Recruiting 101: Tips for Employee Recruitment
No hiring process is perfect. And many teams suffer the consequences of more than a few common recruitment mistakes. The tips below can help you avoid the pitfalls in the hiring process.
Clearly Define Your Hiring Team's Roles
Don't assume everyone on your team knows what they’re responsible for. They may inadvertently double up on tasks or leave them by the wayside, wasting time and drawing out the interview process.
Do delegate tasks based on each teammate’s strengths. Assign every step, including: writing the job description, posting and promoting the job, reaching out to candidates, scheduling interviews, gathering feedback, checking references, and making the offer.
Create a Clear, Consistent Hiring Process
Once you know what you’re looking for, you can decide how you’ll evaluate the candidates. It’s important to conduct consistent interviews and evaluate all candidates using the same criteria.
We typically recommend breaking the position into three key needs:
- Basic requirements: things like physical location and college degree (if necessary for the role versus a preferred attribute)
- Necessary hard skills: project management experience, critical software knowledge, or language proficiency, etc.
- Preferences for soft skills: level of autonomy, communication style, etc.
Then, you can develop questions or other assessments that identify whether candidates have the required combination of skills and attitude.
Be consistent! Ask the same questions and use the same processes for all candidates. For example, you should conduct phone screen or Skype interviews for both in-state and out-of-state candidates, no exceptions.
Create a Clear and Compelling Job Post
Crafting a compelling job description is essential to helping you attract the most qualified candidates for your job. Learn how to how to write a job desciption here.
Don't use vague or gimmicky words to describe the role and its responsibilities — or turn the job post into a grocery list of technical requirements. The average job seeker looks at your post for only 14 seconds before deciding whether to move on, so be clear and concise above all.
Do list a maximum of four to six requirements or responsibilities, followed by a balance of compensation and perks. Attach your profile link to the post so applicants can reach you directly.

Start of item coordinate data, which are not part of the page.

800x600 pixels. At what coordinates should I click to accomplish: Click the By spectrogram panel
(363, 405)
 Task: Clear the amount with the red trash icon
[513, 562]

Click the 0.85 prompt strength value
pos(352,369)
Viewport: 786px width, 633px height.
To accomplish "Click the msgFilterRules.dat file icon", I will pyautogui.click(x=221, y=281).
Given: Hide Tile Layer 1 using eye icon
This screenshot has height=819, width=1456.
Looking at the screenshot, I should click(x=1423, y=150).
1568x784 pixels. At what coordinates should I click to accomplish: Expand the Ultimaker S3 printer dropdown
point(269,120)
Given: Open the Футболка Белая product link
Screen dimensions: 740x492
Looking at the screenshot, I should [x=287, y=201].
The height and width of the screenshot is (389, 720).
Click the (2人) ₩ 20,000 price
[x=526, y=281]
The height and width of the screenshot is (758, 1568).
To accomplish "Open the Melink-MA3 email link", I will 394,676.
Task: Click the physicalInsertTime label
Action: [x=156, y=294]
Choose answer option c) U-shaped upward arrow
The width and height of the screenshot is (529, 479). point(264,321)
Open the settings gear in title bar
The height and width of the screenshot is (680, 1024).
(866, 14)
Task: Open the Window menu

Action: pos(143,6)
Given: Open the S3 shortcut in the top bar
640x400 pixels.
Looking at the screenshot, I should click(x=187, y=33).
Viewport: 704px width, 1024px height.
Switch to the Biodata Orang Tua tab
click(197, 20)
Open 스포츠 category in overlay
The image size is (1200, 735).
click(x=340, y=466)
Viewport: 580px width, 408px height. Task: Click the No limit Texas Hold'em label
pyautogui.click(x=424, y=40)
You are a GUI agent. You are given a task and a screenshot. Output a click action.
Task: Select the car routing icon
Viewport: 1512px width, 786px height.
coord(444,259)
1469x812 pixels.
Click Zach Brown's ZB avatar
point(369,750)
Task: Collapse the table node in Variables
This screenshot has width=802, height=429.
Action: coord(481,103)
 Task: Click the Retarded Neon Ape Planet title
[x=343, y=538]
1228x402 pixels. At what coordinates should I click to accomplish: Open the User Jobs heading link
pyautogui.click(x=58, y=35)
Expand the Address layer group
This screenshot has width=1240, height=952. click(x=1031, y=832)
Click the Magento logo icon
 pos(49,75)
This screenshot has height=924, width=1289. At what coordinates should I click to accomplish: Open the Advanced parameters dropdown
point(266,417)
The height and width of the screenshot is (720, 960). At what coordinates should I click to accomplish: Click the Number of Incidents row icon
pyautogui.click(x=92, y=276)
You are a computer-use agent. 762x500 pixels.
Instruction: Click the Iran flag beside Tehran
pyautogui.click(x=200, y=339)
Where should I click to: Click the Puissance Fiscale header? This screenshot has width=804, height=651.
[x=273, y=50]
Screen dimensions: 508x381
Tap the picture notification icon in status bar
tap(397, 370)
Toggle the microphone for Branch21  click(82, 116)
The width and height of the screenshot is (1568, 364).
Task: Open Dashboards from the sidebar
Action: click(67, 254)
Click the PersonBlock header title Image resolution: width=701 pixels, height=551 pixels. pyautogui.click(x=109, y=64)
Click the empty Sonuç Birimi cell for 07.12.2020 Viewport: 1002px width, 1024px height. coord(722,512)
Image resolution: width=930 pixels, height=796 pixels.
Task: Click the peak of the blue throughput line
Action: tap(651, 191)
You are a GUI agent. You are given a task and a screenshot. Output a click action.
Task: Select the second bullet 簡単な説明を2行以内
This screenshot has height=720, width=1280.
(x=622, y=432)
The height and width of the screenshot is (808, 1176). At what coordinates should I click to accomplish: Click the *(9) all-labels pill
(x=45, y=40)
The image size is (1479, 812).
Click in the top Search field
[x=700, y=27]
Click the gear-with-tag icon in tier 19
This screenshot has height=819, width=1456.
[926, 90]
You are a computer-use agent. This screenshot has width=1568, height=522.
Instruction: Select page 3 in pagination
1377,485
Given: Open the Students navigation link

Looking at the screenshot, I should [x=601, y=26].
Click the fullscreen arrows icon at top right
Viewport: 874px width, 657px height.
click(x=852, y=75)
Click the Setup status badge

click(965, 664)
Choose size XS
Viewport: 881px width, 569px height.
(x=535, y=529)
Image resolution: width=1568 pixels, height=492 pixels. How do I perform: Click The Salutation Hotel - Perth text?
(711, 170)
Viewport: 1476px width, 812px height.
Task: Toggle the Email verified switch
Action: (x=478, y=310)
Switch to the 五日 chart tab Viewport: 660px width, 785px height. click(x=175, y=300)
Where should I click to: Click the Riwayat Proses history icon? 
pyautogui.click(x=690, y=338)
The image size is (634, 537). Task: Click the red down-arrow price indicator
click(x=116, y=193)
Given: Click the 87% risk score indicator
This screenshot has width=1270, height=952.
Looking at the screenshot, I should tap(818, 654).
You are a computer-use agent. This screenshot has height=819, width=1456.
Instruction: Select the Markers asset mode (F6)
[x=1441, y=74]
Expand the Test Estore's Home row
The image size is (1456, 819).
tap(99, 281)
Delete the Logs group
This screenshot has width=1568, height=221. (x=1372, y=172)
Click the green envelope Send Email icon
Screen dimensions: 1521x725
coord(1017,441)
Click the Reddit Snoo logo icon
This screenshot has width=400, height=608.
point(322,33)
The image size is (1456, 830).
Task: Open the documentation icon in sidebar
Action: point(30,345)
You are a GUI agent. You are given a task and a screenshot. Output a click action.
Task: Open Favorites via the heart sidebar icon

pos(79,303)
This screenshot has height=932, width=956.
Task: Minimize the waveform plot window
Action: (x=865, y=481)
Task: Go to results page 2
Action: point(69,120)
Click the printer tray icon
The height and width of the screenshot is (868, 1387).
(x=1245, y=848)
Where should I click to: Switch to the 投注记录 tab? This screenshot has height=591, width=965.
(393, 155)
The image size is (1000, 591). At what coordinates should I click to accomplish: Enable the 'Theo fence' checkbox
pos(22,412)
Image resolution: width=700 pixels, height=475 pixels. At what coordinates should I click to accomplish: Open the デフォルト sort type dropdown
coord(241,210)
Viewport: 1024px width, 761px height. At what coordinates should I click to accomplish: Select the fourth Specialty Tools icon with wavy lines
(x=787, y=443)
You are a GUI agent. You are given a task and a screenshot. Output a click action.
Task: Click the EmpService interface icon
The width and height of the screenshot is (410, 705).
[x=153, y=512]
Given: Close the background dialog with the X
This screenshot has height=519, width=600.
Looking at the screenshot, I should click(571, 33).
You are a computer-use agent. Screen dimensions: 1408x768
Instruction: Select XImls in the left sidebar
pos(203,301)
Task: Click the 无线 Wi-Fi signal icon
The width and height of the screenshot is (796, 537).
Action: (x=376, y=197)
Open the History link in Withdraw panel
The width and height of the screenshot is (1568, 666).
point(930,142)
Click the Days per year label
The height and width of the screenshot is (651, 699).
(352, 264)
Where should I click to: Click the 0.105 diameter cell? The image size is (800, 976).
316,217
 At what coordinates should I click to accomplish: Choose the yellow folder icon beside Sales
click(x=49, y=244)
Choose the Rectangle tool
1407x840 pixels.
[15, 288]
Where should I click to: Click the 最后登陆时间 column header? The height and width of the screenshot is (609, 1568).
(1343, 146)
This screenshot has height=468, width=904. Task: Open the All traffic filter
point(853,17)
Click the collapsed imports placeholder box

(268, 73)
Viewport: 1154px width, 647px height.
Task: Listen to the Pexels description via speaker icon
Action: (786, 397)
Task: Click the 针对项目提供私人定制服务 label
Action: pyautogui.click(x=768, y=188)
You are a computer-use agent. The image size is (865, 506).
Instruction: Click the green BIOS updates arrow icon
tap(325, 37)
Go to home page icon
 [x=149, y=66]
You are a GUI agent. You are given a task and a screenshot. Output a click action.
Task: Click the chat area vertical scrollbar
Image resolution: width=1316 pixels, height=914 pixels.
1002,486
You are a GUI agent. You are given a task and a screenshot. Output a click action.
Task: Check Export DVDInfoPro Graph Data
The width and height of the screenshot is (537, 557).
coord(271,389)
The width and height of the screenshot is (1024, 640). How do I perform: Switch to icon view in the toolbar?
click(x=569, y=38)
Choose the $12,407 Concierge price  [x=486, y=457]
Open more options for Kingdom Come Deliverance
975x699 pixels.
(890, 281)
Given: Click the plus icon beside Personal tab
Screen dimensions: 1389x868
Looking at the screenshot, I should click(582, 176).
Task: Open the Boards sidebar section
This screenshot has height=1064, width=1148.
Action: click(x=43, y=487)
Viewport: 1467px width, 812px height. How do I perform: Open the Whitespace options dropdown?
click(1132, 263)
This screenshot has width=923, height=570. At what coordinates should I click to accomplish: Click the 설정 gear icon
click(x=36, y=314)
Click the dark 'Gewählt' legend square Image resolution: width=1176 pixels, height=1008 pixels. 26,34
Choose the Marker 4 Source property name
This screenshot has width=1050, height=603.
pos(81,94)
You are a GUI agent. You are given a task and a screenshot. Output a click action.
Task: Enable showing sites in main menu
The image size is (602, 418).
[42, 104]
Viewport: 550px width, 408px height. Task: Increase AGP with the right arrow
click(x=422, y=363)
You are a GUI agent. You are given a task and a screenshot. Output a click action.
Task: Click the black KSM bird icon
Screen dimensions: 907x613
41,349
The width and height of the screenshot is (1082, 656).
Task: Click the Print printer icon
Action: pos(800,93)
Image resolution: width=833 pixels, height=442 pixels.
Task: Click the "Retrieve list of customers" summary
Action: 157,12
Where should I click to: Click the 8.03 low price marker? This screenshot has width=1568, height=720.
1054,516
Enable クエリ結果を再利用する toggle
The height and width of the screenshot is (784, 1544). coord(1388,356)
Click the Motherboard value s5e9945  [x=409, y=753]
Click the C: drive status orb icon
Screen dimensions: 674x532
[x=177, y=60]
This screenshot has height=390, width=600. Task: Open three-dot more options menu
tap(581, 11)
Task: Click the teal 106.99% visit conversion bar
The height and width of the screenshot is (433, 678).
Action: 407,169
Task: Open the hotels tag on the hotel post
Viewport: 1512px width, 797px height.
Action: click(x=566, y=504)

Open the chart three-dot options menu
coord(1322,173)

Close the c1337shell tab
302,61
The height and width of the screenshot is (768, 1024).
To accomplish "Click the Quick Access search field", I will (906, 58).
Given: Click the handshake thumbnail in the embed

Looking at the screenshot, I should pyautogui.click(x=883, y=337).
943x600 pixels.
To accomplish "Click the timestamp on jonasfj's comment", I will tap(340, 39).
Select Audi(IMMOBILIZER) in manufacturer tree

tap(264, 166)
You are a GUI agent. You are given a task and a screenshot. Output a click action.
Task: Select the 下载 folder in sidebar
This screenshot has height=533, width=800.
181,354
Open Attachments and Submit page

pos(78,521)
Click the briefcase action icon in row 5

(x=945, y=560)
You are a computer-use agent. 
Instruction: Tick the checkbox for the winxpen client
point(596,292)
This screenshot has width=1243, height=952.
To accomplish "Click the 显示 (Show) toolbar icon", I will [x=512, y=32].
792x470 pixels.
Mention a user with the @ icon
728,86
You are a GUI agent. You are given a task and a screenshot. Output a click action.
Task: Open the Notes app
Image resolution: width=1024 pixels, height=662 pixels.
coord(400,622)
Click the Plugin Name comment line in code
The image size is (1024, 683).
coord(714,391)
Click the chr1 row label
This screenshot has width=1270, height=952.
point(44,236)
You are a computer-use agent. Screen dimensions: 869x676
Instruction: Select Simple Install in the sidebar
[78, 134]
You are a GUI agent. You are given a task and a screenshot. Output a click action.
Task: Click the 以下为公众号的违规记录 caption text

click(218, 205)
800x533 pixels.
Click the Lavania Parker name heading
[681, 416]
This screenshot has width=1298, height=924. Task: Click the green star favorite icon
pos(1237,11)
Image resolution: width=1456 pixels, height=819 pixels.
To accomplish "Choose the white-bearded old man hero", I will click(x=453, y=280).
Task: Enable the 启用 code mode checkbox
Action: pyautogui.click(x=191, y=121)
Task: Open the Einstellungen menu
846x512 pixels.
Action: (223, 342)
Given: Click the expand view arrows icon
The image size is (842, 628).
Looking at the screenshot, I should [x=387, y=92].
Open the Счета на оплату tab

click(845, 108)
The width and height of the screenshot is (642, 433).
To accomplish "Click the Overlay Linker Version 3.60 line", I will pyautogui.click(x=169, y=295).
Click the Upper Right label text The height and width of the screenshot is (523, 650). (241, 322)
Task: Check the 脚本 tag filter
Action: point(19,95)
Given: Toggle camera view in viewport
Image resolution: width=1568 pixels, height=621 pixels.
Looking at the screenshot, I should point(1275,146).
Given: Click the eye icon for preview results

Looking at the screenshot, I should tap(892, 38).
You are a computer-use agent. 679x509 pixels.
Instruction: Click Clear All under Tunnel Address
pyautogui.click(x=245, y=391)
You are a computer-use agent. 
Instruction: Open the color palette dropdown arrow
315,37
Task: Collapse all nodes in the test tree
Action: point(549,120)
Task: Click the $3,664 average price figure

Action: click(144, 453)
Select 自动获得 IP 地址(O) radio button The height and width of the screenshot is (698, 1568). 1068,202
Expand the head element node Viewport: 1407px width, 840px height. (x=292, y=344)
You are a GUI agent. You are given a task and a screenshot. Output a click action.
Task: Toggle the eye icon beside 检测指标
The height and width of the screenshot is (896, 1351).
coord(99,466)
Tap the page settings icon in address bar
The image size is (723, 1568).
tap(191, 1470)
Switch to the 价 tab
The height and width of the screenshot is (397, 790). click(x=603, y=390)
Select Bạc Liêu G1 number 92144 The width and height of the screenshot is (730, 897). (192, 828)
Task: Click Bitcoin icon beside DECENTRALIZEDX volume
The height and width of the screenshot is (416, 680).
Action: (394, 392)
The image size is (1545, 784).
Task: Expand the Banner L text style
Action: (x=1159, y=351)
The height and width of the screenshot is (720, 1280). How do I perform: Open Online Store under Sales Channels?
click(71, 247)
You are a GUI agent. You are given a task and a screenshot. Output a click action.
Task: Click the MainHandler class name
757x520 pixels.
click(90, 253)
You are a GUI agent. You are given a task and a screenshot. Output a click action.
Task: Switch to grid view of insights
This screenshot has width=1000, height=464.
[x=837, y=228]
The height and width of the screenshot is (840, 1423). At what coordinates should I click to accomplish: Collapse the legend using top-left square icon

Don’t know how to write an effective job post? Get started with one of our job description templates
Targeting the Right Audience
Don't expect more applications to equal more qualified candidates. As remote work becomes increasingly popular and job hunters expand their searches, you might receive too many resumes from unqualified applicants, which could overwhelm your lean hiring team.
Do reserve some of your budget for the targeted promotion of your job post. A few targeting parameters go a long way in placing your role in front of the most qualified people, instead of passively waiting for applicants to discover you through search or a network connection.
Screen Resumes Effectively: The Three Pile Method
Once you know what you’re looking for and have developed a method to find it, make sure your process is efficient. Avoid the “I-have-a-stack-of-resumes-but-no-one-to-interview” problem by screening!
You can shorten the process by sorting resumes into three piles: top resumes into one pile, obvious duds in another, and a parking lot for consideration only if the top resumes are not the right fit.
Things to look for in resumes:
- Aesthetics and attention: accuracy, consistent formatting, spacing errors, fonts
- Qualifications: education, experience, skills, measurable accomplishments, detail, increasing responsibility
- Red flags: inconsistencies with LinkedIn profile, unexplained gaps in employment, job hopping
After selecting top candidates, do a little bit of additional screening (lnvestigate LinkedIn profile (for example), etc.) and if all still looks good, schedule a brief phone interview.
The phone interview should be 15-20 minutes and the intention should be to screen out weaker candidates. This is a good time to ask deal breaker questions or inquire into areas that might be red flags. For example, you can ask someone with 15+ years of experience applying for a job that only needs 3+ years: “We’re impressed with your background, which is more experience than the position requires. We want to make sure we’re not wasting your time. The salary range we’ve been considering is this. Does this work for your salary requirements?”
Don't Ignore Red Flags During Interviews
Don't let a candidate’s charm sidetrack you from objectively assessing their qualifications. Unqualified candidates often use charisma to make up for lack of experience.
Do watch out for candidates who ask questions just for the sake of asking, as well as candidates who agree to everything without hesitation. Other red flags include name-dropping, forced enthusiasm, and (obviously) lying. Screening questions and skill assessments in your job post can prevent unqualified candidates from advancing far in the pipeline.
Get to Know the Candidate
Don't offer each candidate the exact same canned experience. Qualified candidates are quickly turned off by inauthentic recruiting.
Do your homework. Find out what the candidate is passionate about and how they can align their personal interests with your team’s goals.
Close the Loop with All Applicants — Even the Ones You Aren’t Hiring
Don't let applicants fall into a void. This hurts your employer brand, may cause strong candidates to drop off, and may deter talented people from applying to future roles.
Do respond to every application you receive and every candidate you speak with. Small businesses might not have the time to manually accomplish this, so we recommend investing in an automated solution.